Debo confesar que nada veo de hermoso en esta nueva belleza, tan fría como las paredes y los pisos que ella sueña implantar en el porvenir. Prefiero los cantos de amor de la época romántica, don Juan y Venus, el mocetón que rapta a su amada en una noche de luna, con escaleras de cuerdas, perseguido por la maldición del padre y los gruñidos de la madre, y el chismorreo moral del vecindario, antes que la corrección y la decencia medida por el metro del tendero.
Si el amor no sabe darse sin restricciones, no es amor, sino apenas una transacción que acabará en desastre antes o después.
La emancipación verdadera
La gran limitación de miras del movimiento emancipacionista de la actualidad, reside en su artificial estiramiento y en la mezquina respetabilidad con que se reviste, lo que produce un vacío en el alma de la mujer, no permitiéndole satisfacer sus naturales ansias.
Una vez dije que parecía existir una estrecha relación entre la madre de corte antiguo, el ama de casa siempre velando por la felicidad de sus pequeños y el bienestar de los suyos, y la verdadera mujer moderna, antes que con la mayoría de las emancipadas.
Estas discípulas de la emancipación depurada clamaron contra mi heterodoxia y me declararon buena para la hoguera. Su ciego celo no les dejó ver que mi comparación entre lo viejo y lo nuevo intentaba probar que muchas de nuestras abuelas tenían más sangre en las venas, más humor e ingenio, y que algunas poseían un alto grado de naturalidad, sentimientos bondadosos y sencillez, más que la mayoría de las profesionales emancipadas que llenan las aulas de los colegios, las universidades y las oficinas.
Esto, después de todo, no significa que yo albergue el deseo de retornar al pasado, ni que pretenda relegar a la mujer a su antigua esfera, la cocina y el amamantamiento de las crías.
“El derecho al voto, la igualdad de los derechos civiles, son conquistas valiosas. Pero la emancipación verdadera no empieza en los parlamentos ni en las urnas. Empieza en el alma de la mujer.”

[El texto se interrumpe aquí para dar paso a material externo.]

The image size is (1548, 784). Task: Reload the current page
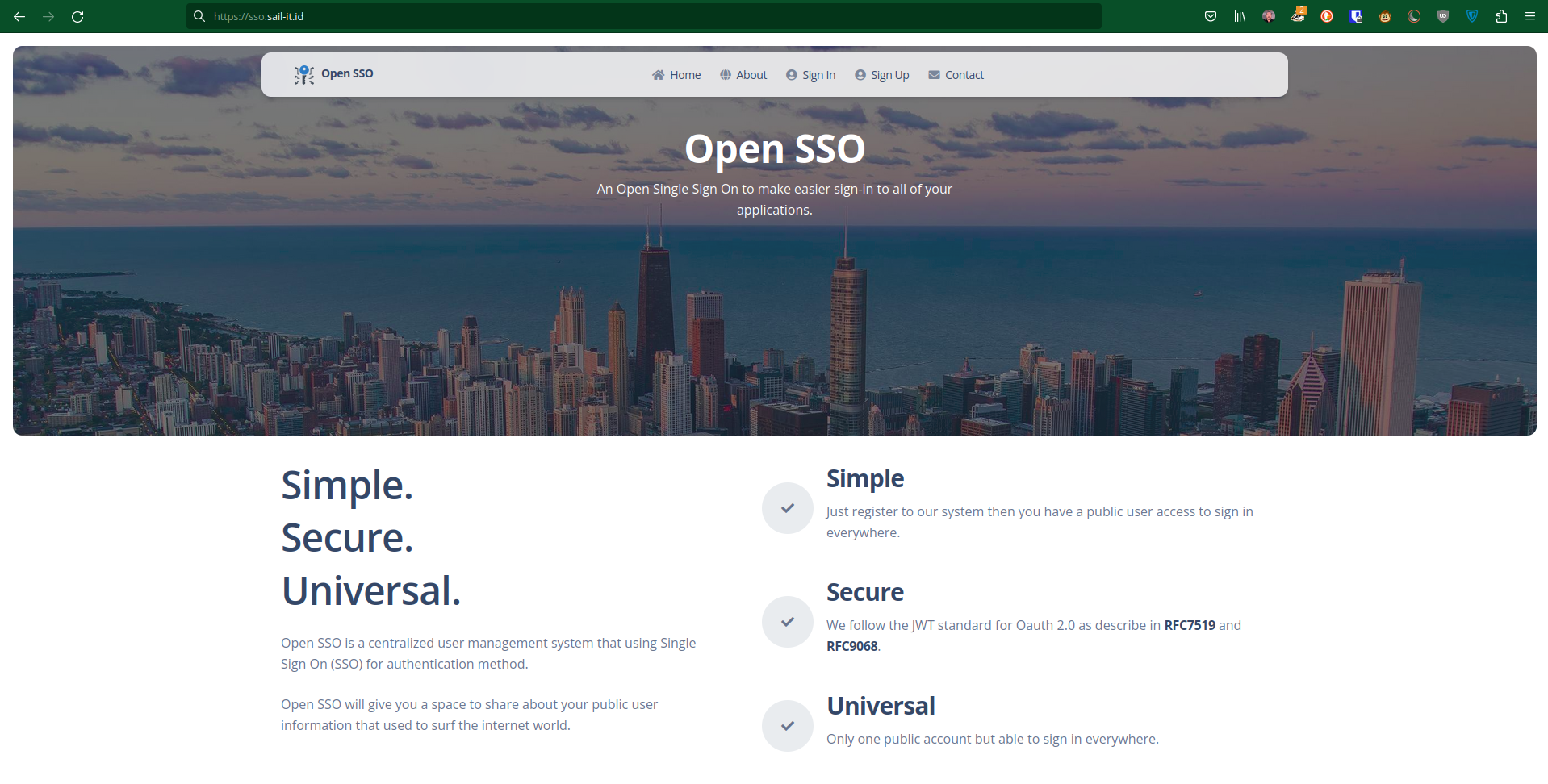click(77, 16)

La salvación estriba en una enérgica marcha hacia un futuro cada vez más radiante. Necesitamos que cada vez sea más intenso el desdén, el desprecio, la indiferencia contra las antiguas tradiciones y los viejos hábitos. El movimiento emancipacionista ha dado apenas el primer paso en este sentido. Es de esperar que reúna fuerzas para dar otro. El derecho al voto, la igualdad de los derechos civiles, son conquistas valiosas. Pero la emancipación verdadera no empieza en los parlamentos ni en las urnas. Empieza en el alma de la mujer.
La historia nos cuenta que las clases oprimidas conquistaron su libertad, arrancándosela a sus amos en una serie de esfuerzos. Es necesario que la mujer grabe en su memoria esa enseñanza y comprenda que tendrá toda la libertad que sus propios esfuerzos alcancen a obtener. Es por eso mucho más importante que comience con su regeneración interna, cortando el lazo de los prejuicios, tradiciones y costumbres. La demanda para poseer iguales derechos en todas las profesiones de la vida contemporánea es justa. Pero, después de todo, el derecho más vital es el de poder amar y ser amada.
Las cosas vitales
Para llegar desde esta emancipación parcial a la completa liberación de la mujer, habrá que barrer de una vez con la ridícula noción de que ser amada, ser querida y madre, es sinónimo de esclavitud o total subordinación. Habrá que borrar la absurda idea del dualismo del sexo, o de que el hombre y la mujer son dos mundos antagónicos.
La pequeñez separa, la amplitud une. Seamos grandes y generosas. Dejemos de lado el fardo de complicadas mezquindades para quedarnos con las cosas vitales. Una sensata concepción acerca de las relaciones de los sexos no admite el conquistado y el conquistador; no conoce más que esto: prodigarse, entregarse sin límite para encontrarse a sí mismo más rico, más profundo, mejor. Solo eso podrá colmar el vacío interior y transformar la tragedia de la emancipación de la mujer en gozosa alegría, en dicha ilimitada.